**What you have to do:**
Only the lines from the one containing "This screenshot has width=1000, height=446." to the end of the data are wanted; print them exactly as they appear.

**Source data:**

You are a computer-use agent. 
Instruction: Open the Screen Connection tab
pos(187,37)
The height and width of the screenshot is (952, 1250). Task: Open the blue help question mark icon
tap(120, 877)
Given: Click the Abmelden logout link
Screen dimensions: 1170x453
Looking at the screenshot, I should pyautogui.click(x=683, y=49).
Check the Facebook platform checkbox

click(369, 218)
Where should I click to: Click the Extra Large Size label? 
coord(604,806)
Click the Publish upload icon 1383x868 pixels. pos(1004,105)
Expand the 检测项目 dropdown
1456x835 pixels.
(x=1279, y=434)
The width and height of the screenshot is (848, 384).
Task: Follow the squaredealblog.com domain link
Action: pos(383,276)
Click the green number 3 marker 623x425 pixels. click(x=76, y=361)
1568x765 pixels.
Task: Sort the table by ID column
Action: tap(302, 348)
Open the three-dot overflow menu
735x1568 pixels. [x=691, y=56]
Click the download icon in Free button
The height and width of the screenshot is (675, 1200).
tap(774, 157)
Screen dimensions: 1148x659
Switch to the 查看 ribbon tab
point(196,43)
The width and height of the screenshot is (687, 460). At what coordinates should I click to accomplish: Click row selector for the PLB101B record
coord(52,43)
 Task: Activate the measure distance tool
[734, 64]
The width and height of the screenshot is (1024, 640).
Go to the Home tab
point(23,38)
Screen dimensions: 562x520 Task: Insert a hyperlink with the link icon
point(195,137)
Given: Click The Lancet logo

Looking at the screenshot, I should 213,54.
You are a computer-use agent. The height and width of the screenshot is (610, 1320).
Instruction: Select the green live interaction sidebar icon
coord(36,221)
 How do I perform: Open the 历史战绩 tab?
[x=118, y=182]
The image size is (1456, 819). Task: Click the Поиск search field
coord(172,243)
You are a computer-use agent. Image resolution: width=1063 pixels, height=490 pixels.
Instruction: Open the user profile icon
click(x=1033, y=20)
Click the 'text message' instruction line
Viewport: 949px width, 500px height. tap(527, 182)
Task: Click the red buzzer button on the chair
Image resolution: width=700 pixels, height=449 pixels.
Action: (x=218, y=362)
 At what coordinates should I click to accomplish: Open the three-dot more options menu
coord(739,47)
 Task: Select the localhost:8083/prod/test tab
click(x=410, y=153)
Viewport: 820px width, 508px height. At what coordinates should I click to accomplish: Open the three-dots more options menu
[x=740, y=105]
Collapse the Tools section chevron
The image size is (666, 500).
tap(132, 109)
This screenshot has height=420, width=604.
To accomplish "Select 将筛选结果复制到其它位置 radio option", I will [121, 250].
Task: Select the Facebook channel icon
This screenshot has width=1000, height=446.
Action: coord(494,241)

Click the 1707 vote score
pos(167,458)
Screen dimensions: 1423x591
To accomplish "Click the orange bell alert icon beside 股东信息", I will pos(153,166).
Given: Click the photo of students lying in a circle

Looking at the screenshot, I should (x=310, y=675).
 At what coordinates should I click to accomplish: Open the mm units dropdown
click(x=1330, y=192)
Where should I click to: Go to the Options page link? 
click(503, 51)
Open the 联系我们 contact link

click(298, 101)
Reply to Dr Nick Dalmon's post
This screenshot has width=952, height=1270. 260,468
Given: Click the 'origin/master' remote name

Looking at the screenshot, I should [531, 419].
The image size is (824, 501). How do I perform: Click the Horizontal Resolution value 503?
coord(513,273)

**Result of this exercise:**
This screenshot has width=1000, height=446.
Action: coord(494,241)

Click the 1707 vote score
pos(167,458)
Screen dimensions: 1423x591
To accomplish "Click the orange bell alert icon beside 股东信息", I will pos(153,166).
Given: Click the photo of students lying in a circle

Looking at the screenshot, I should (x=310, y=675).
 At what coordinates should I click to accomplish: Open the mm units dropdown
click(x=1330, y=192)
Where should I click to: Go to the Options page link? 
click(503, 51)
Open the 联系我们 contact link

click(298, 101)
Reply to Dr Nick Dalmon's post
This screenshot has width=952, height=1270. 260,468
Given: Click the 'origin/master' remote name

Looking at the screenshot, I should [531, 419].
The image size is (824, 501). How do I perform: Click the Horizontal Resolution value 503?
coord(513,273)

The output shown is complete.